I want to share the experience and feeling of a couple of extraordinary
days ‘working’ in the Cederberg.
At 7.45h in the morning I leave my car to visit a nest and
walk on to a hut where I have planned to spend the night. Around 9.00h I arrive
at the nest to do observations. Due to the sun rising above the nest cliff, I’m
forced to search for a new observation spot where the sun doesn’t blind me. After
approximately 6 hours of observing I take off in the direction of the hut. I
realize that it will be dark around 18.15h and I am not sure how long the walk
to the hut will be. From the observation spot I go off trail to take the
shortest route to the hut. This means that I have to go up pretty steep,
climbing rocks and struggling through bushes. From my map I can’t define what
the inclination is, my heart rate, on the other hand, does show a steady
increase. With a backpack of approximately 10 kg on my back I realize that the
climb is pretty tiring. Not every boulder I climb on it is clearly visible how
to get on, but that’s what hiking uphill off trail in the Cederberg is all
about. Halfway up the slope I want to pull myself up a rock. I place my hand
and pull to see if I it is steady enough. A disc of rock slides down and a big
black scorpion appears. It was hidden under the disc. I remember this species
from earlier hikes but this one is three times as big as the last one I saw. I
assume that it rather sees me taking another route. At 17:30h I arrive at the hut.

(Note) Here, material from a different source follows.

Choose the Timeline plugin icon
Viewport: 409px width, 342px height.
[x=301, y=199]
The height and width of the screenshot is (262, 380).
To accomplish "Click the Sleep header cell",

A stream close by is a fresh water supply. With the most beautiful sunset in
the background I have had so far, I warm up my food and settle in the hut. I go
to bed early realizing that tomorrow will be a long day full of hiking and two
nest visits scheduled.
I have a decent breakfast because I don’t like pausing
during hiking. At 8.30h I leave my sleeping place, off to the first nest.
Luckily a trail leads me to the first nest and on my way I find a new nest.

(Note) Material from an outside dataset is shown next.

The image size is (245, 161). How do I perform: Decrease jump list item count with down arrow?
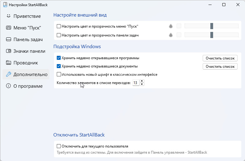click(142, 84)
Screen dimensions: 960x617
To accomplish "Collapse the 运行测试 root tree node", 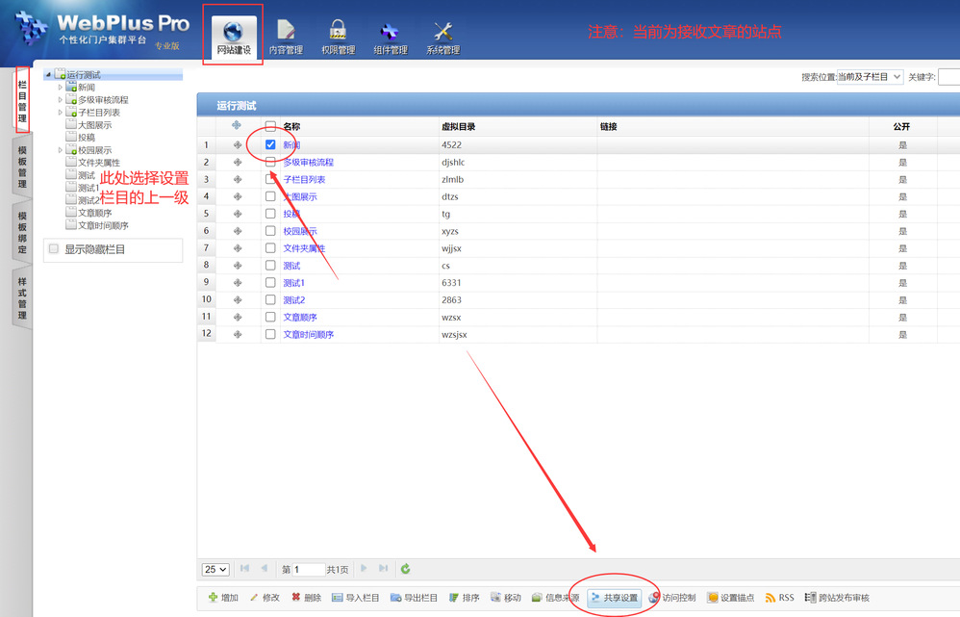I will (48, 75).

Even Megan has never seen this one. Unfortunately, I don’t see any signs of
activity on or around the nest. I move on to the nest that I was heading for.
At this spotI am lucky to spot the eagles
within 10 minutes. Unfortunately, not on the nest. After watching them for a
while I lose them. One of them was on the nest for a minute but didn’t seem to
incubate anything. It did not come back to the nest so I assume they are not
incubating. I head on to the next site. The first 15 minutes is back on the
same trail, the other hour and a half are in, for me, an unknown part of the
Cederberg. If I would follow the path to the nest it would take me more than a
day to reach the nest. The first part off trail has a nice inclination. It is
next to a small stream which supplies me with fresh water. At the source of the
stream it flattens out, but with huge boulders. I assume that not many people
have been up here. It is rough up here and there are ginormous boulders to
climb on. At 15.00h I arrive at my observation spot. Now I am facing the nest cliff
from a better angle (higher up). Unfortunately no breeding activity but two
black eagles flying around the nest cliff. Meaning that the territory is still
occupied. At 16:30h I finish my chocolate and my observations and leave the
I realize that I have one hour and 45 minutes before
it gets dark. Hopefully, I am back on track by then because I had not planned
to spend another night out. After walking for a while on a plain on top of a
mountain, I start feeling my backpack. I orientate on the mountains to see what
my options are to get back down. The sun sets at 17.45h and I realize I don’t
have much time before it gets dark. I think it will be tough to get back today.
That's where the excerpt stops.